Would you please copy each line below that includes the string "will"?

[ENTRIES SHOWN]

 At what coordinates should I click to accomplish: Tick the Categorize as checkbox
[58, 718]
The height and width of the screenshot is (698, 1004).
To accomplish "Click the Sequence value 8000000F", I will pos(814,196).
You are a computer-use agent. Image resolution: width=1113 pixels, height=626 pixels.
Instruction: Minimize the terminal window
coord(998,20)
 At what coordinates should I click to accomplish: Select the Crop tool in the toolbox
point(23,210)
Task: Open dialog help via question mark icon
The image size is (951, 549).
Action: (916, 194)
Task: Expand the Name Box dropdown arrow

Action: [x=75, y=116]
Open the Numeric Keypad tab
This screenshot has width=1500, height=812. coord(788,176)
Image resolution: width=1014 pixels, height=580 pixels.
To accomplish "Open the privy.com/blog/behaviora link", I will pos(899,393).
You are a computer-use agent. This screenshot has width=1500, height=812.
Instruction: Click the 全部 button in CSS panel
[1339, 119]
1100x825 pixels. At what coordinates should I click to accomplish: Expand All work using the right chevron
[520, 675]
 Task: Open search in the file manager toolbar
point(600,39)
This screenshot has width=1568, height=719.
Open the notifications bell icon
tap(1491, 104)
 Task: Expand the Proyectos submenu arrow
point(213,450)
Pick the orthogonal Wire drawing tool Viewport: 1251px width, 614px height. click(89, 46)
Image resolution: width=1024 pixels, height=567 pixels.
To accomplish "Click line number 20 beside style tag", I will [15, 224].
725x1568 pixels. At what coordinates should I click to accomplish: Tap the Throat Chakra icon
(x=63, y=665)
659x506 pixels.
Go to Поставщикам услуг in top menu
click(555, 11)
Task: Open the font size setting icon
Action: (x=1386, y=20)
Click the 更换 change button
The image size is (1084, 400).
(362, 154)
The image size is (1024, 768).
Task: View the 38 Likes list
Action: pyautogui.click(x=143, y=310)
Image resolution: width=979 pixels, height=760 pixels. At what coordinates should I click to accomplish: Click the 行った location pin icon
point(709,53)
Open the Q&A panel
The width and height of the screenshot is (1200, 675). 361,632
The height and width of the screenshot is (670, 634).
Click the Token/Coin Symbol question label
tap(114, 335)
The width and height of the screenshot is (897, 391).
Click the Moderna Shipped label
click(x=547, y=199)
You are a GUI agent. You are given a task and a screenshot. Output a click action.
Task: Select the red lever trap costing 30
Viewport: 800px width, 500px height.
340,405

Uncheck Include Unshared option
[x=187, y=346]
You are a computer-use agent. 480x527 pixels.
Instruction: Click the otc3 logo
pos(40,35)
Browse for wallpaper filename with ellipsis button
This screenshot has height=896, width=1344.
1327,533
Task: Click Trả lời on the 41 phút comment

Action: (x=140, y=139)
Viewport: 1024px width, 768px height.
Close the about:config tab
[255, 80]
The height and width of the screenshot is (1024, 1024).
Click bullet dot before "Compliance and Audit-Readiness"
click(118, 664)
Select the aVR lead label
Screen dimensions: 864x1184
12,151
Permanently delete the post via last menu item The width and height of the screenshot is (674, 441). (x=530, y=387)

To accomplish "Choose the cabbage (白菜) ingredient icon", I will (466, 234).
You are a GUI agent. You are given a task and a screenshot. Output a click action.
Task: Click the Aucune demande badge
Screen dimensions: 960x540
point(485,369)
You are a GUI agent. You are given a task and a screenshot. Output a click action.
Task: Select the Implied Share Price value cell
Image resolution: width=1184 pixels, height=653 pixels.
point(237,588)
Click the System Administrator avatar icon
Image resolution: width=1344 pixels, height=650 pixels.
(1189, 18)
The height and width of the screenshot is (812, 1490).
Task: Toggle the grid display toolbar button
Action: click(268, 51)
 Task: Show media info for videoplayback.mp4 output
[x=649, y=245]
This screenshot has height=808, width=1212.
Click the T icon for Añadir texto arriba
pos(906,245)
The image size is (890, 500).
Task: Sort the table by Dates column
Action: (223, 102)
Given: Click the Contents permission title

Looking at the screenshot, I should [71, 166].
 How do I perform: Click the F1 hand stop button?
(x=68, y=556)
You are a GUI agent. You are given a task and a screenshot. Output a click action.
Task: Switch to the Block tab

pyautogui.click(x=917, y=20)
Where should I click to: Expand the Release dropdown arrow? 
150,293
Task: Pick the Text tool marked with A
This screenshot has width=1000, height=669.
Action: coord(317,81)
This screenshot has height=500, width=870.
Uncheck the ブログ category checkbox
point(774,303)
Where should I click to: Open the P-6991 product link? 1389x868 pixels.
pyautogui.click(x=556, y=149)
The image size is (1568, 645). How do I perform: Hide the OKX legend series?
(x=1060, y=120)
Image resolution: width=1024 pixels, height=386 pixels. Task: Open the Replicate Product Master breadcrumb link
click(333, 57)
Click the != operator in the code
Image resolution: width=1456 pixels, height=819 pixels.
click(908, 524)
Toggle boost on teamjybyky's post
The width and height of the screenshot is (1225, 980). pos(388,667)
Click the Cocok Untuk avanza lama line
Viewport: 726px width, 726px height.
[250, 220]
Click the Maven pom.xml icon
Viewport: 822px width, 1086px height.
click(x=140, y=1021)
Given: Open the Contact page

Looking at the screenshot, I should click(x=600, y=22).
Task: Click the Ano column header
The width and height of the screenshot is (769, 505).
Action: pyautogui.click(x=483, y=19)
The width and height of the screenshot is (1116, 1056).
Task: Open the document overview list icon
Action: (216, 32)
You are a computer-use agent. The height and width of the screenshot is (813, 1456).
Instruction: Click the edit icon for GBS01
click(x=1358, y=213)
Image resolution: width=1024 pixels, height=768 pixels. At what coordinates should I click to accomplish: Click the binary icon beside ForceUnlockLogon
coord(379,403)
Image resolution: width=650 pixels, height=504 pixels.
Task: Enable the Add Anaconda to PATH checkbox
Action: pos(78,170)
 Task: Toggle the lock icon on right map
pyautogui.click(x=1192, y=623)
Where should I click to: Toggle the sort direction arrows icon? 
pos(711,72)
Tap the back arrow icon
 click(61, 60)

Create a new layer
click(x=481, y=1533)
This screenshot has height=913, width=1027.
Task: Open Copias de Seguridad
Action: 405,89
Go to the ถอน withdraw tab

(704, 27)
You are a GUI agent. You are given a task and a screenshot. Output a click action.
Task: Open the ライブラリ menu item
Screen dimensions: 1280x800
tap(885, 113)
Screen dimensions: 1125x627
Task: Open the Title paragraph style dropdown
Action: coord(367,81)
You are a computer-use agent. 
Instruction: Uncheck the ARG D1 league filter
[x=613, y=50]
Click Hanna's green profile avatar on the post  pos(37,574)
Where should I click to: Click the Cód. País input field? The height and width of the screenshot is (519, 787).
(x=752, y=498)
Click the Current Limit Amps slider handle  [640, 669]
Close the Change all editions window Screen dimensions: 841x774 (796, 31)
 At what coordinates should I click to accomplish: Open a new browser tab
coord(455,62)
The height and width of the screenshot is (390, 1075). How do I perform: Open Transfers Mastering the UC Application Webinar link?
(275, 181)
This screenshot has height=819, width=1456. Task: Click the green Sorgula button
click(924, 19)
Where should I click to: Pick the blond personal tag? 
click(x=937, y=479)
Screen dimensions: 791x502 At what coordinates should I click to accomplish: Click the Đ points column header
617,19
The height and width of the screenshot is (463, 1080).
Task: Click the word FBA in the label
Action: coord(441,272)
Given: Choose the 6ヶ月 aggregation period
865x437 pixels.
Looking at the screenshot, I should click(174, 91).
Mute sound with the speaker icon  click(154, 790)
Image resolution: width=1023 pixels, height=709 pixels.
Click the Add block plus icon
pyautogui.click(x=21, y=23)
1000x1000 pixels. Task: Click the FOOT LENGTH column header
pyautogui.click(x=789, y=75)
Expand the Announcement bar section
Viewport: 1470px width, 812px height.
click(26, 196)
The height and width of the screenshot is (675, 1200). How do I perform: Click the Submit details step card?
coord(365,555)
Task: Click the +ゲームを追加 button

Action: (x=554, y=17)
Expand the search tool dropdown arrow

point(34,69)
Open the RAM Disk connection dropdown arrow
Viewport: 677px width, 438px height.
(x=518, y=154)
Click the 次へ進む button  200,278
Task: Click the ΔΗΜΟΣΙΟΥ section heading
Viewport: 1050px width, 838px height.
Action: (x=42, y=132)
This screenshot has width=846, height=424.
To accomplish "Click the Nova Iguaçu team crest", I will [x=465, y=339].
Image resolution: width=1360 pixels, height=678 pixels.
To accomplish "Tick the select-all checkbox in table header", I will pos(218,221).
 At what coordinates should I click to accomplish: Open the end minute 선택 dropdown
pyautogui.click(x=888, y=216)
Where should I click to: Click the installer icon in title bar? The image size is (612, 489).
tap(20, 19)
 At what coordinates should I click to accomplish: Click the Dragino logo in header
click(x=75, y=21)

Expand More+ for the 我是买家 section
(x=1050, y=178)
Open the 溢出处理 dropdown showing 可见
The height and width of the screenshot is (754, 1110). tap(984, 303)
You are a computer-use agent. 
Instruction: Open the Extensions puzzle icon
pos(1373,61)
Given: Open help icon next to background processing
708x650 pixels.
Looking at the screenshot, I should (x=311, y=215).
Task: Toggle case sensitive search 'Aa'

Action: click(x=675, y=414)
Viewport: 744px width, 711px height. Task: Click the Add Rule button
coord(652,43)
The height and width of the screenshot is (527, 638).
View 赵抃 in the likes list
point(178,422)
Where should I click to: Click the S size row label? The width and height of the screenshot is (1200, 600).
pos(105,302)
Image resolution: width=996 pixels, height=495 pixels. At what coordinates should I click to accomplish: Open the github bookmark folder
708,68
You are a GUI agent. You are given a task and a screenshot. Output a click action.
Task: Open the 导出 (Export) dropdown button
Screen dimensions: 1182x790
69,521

[/ENTRIES SHOWN]

→ SOLUTION:
To accomplish "Click the Sequence value 8000000F", I will pos(814,196).
To accomplish "Open the privy.com/blog/behaviora link", I will pos(899,393).
To accomplish "Click line number 20 beside style tag", I will [15, 224].
To accomplish "Choose the cabbage (白菜) ingredient icon", I will (466, 234).
To accomplish "Click the Nova Iguaçu team crest", I will [x=465, y=339].
To accomplish "Tick the select-all checkbox in table header", I will pos(218,221).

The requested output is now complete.